# need tips on the finish on restaurant table tops



## chonroy (May 9, 2012)

I am building table tops for a cousins cafe'. I am building them out of pallet wood and till I joint them flat I have varying thicknesses of the pcs. We are fine with that as it only adds to the "look". being it is a table it still needs to be smooth and easy to clean. I am not to experienced with different finishes and am in a bind with what I should use. I did a sample top that I stained with minwax special walnut and buffed it with 220 grit prior to coating it with west systems epoxy w/ special clear hardener 207. I then top coated the epoxy with Helmsman spar urethane to prevent the Epoxy from yellowing. It gave the desired end result but am wondering if there is a cheaper route I can can go to eliminate the cost of the epoxy but still get a durable buildup to level some of the unevenness that will not discolor over time?


----------



## LeeBarker (Aug 6, 2010)

My personal take, chonroy, is that epoxy is the ideal leveling material. With out that, it will be an annoying and not pleasant eating surface.

There are non-yellowing epoxies but I am not familiar with them.

That said, what is the harm of yellowing over time? It would be years I would suppose, and isn't what you're doing a form of instant quaint? Would yellowing just enhance that?

Kindly,

Lee


----------



## GrandpaLen (Mar 6, 2012)

Is this what you are striving for?

Project Video Credit to Canadian Woodworks, 
http://lumberjocks.com/CanadianWoodWorks/blog/34201

Here's an e-bay link to a product that will accomplish a well sealed and level surface.
http://www.ebay.com/itm/Clear-Coat-Table-and-Bar-Top-Epoxy-Coating-2-gallons-/350301985865?_trksid=p3284.m263&_trkparms=algo%3DSIC%26its%3DI%26itu%3DUCI%252BIA%252BUA%252BFICS%252BUFI%26otn%3D21%26pmod%3D350301980446%26ps%3D54&afsrc=1

Best Regards. - Grandpa Len

Work Safely and have Fun.


----------



## chonroy (May 9, 2012)

thanks guys for the input. Yes that bar top is what i am striving for.. Grandpa, did you ever use the kleer kote product? The price is much more appealing than what I will pay for the West Systems epoxy. Do you still recommend a uv protector on top? They also thought the epoxy only had to much sheen is there a proper way to reduce that?


----------



## GrandpaLen (Mar 6, 2012)

Yes I have used this but, I was looking for the gloss finish and it has held up well.

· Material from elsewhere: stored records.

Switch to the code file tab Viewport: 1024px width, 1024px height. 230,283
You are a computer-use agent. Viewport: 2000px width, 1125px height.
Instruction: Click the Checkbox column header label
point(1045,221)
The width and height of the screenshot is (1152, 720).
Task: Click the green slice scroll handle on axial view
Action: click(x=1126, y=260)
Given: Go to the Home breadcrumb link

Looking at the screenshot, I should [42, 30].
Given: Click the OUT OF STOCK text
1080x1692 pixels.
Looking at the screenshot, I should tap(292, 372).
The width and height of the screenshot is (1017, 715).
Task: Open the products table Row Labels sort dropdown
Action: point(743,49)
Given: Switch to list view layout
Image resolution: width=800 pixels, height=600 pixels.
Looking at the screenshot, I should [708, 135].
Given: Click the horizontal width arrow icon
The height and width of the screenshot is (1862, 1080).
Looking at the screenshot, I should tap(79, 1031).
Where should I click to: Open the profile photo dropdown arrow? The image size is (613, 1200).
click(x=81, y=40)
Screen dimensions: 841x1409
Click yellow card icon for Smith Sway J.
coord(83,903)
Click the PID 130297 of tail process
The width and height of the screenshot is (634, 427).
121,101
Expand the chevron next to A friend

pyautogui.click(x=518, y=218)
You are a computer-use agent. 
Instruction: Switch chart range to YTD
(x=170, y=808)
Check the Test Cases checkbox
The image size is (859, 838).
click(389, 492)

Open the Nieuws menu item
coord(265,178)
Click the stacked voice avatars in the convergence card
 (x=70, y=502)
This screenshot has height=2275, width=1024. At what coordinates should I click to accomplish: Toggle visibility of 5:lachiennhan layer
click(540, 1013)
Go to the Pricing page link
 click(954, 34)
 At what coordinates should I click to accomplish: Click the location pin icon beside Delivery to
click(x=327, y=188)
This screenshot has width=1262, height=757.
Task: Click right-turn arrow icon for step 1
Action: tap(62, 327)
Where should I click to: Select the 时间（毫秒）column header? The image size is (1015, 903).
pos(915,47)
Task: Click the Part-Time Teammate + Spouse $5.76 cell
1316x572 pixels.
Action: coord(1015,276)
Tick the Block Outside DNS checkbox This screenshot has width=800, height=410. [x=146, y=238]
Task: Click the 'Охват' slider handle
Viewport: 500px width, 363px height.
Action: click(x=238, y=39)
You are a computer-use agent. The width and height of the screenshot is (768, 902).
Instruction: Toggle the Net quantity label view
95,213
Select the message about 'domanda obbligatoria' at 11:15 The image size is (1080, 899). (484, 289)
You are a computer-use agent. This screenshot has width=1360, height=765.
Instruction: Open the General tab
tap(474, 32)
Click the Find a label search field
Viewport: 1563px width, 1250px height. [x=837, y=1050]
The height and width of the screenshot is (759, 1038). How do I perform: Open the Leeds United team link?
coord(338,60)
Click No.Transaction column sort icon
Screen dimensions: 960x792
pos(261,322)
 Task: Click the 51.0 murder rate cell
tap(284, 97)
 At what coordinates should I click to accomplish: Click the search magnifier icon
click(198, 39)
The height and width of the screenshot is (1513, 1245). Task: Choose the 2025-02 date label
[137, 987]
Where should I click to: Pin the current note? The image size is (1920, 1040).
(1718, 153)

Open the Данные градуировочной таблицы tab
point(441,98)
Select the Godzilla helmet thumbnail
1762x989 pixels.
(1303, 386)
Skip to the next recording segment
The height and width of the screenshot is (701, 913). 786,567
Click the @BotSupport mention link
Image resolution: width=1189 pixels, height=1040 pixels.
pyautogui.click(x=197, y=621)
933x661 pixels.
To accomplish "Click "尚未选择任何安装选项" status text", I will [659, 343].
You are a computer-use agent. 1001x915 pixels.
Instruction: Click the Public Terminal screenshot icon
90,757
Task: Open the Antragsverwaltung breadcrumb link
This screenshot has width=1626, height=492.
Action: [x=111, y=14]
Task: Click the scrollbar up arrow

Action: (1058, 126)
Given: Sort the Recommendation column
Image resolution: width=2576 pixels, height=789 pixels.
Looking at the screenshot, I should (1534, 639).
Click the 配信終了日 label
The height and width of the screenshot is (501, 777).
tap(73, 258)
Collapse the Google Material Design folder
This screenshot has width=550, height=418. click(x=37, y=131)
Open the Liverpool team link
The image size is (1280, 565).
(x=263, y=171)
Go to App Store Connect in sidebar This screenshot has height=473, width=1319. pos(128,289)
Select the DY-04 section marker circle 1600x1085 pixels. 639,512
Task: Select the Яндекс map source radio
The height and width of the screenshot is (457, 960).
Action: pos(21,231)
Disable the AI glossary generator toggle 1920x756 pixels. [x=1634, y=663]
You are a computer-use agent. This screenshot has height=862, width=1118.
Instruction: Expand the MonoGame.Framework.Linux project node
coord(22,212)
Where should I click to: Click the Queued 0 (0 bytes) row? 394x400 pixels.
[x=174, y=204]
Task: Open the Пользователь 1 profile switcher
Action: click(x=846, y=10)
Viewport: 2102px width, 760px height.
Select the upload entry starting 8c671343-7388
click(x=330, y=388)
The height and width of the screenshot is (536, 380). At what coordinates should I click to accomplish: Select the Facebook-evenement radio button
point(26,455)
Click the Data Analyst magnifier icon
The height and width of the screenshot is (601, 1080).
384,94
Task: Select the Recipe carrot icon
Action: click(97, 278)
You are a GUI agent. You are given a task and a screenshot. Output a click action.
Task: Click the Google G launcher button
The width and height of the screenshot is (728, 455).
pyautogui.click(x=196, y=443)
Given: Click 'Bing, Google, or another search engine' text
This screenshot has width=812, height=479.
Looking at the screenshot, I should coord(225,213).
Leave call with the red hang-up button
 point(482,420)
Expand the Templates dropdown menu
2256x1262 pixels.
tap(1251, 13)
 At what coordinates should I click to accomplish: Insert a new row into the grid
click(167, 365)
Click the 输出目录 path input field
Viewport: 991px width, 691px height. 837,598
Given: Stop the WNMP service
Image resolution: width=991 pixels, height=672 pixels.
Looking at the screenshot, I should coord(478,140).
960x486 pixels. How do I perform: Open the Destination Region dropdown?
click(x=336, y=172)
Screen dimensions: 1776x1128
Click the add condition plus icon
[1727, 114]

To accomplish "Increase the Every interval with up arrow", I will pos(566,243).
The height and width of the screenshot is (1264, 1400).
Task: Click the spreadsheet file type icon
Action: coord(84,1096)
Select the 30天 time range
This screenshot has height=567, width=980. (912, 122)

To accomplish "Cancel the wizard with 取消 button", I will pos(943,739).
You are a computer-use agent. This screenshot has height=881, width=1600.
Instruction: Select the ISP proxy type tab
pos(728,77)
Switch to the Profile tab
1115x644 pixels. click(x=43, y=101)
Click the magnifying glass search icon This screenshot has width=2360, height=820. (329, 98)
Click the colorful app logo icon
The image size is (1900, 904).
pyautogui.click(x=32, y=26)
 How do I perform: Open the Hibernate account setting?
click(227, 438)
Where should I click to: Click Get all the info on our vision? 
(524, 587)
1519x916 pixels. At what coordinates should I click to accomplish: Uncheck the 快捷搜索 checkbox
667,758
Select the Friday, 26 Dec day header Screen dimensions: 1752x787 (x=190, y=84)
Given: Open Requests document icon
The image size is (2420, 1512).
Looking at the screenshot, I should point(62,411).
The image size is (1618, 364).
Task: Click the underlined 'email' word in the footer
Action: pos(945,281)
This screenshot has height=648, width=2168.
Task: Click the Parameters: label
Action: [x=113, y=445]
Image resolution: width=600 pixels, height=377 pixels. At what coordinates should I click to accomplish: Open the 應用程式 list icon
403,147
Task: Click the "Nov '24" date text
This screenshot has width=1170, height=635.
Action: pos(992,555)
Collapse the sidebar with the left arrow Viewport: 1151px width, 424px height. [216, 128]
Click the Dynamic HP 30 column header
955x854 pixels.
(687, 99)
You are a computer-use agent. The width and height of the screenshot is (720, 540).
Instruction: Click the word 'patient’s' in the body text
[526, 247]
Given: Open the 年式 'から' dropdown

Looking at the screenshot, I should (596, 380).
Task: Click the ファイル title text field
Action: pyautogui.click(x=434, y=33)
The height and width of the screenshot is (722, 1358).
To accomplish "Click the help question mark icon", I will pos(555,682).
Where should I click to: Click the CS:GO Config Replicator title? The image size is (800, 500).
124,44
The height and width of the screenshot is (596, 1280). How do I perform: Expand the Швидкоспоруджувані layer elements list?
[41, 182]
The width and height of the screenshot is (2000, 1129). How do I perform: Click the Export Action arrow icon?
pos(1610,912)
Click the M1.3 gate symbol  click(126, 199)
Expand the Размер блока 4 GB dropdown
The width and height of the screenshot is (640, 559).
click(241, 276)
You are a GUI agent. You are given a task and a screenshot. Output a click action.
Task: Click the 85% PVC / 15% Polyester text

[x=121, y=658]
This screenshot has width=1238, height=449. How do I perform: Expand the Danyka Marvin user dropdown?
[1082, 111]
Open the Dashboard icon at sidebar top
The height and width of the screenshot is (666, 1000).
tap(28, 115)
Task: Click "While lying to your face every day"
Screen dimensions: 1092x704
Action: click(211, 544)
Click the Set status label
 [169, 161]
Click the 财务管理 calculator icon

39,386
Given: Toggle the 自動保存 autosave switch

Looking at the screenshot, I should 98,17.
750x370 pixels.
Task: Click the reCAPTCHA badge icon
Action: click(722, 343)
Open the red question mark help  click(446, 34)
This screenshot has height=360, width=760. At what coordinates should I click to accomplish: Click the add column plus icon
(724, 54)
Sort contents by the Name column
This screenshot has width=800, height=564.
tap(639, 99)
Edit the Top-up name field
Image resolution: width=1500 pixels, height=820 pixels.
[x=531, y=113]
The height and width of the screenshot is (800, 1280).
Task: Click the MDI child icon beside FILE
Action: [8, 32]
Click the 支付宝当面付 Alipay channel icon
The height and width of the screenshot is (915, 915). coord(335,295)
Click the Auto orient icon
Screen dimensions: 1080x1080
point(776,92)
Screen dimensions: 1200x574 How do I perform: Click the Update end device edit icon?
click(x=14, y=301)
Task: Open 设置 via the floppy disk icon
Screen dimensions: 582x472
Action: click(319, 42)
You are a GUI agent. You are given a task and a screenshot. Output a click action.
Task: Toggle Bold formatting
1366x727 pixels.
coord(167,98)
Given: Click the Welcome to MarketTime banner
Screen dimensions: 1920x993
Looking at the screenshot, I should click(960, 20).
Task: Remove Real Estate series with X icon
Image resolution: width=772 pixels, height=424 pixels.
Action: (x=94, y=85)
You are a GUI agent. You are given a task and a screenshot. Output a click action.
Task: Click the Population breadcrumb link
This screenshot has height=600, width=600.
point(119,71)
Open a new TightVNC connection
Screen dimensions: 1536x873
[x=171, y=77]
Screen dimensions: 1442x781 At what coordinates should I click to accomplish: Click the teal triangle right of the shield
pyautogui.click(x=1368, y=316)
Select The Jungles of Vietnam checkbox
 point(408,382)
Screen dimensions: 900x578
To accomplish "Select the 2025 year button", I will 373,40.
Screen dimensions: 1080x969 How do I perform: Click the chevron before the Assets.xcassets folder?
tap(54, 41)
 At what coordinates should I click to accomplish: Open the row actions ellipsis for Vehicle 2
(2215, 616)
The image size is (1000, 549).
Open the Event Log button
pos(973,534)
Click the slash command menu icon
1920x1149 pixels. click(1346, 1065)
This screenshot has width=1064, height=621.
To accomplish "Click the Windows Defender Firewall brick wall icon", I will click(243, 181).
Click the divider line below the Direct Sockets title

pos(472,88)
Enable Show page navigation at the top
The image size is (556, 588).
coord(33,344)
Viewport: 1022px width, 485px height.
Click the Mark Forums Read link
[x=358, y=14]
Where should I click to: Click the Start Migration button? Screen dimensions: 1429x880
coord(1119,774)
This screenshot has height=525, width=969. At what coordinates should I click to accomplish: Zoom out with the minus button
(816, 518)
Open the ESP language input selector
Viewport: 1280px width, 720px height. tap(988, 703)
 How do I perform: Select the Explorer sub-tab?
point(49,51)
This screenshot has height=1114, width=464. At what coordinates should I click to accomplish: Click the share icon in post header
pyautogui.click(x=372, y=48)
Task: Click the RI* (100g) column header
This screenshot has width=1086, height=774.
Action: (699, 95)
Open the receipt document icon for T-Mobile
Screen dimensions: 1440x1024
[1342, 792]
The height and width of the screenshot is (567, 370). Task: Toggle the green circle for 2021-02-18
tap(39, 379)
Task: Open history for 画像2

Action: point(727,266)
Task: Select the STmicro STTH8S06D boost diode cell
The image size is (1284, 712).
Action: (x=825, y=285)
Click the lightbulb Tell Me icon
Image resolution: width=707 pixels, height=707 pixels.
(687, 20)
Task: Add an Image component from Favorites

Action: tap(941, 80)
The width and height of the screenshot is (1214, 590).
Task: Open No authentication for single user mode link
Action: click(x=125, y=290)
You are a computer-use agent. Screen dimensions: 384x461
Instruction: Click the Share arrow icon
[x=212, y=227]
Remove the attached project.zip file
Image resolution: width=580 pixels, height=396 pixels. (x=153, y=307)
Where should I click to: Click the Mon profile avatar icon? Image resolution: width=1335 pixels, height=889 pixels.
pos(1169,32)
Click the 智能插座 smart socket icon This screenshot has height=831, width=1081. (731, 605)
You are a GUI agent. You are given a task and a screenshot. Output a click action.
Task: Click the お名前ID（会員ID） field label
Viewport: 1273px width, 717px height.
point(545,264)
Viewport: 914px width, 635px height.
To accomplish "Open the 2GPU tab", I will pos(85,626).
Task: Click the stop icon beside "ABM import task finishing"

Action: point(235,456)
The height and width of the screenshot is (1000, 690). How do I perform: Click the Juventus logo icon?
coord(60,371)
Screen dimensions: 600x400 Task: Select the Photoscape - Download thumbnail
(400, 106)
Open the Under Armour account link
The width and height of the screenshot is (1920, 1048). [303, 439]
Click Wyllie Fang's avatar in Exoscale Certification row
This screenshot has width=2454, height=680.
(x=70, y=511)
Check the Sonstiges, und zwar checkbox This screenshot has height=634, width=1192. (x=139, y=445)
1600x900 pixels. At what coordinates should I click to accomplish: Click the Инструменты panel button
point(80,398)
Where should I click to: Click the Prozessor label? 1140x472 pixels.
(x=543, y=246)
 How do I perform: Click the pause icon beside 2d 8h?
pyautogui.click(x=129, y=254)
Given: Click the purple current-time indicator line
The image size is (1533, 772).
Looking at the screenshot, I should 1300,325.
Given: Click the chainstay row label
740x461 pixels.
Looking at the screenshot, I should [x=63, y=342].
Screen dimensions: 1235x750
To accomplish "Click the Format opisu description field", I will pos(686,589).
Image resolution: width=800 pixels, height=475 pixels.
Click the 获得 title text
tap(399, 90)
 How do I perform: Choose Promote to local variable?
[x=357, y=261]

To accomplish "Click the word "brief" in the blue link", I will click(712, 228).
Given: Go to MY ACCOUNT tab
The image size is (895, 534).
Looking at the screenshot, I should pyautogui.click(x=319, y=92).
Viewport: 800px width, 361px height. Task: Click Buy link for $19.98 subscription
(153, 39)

My table has not been exposed to the amount of traffic as those you are making for restaurant use but, I'm quite certain this finish will stand up to that.

I do not have any advice for cutting the gloss finish. You could experiment with a poly semi-gloss or flat finish, over the epoxy, on some scraps but I just don't know if this treatment would hold up to the wear and cleaning that follows each use, nor am I certain that a poly finish will permenantly adhere to the epoxy.

Sorry I can't offer a better solution, this post may be visited by one of the LJs that can address your concerns of the high gloss finish.

Best Regards. - Grandpa Len

EDIT; If there will be direct sunlight from windows or if florescent lighting is used, I would go with a UV protection if you are apprehensive of the wood stain fading.


----------



## jap (Oct 10, 2012)

What your doing is best. Make sure the epoxy you are using is non-clouding. West Systems 207 is good since it was designed to cure clear for cedar strip boats. And make sure you use quality varnish that block UV rays that break down most epoxys.


----------



## chonroy (May 9, 2012)

Jap, another cheap question… is the Helmsman spar urethane a good quality varnish to use?


----------



## firefighterontheside (Apr 26, 2013)

Envirotec lite.


----------



## firefighterontheside (Apr 26, 2013)

Sorry, envirotex lite.


----------



## Bogeyguy (Sep 26, 2012)

Ooooh.


----------



## JackDuren (Oct 10, 2015)

We always use conversion varnish for restaurant tables..


----------



## DaveOhio (12 mo ago)

Looks nice!


----------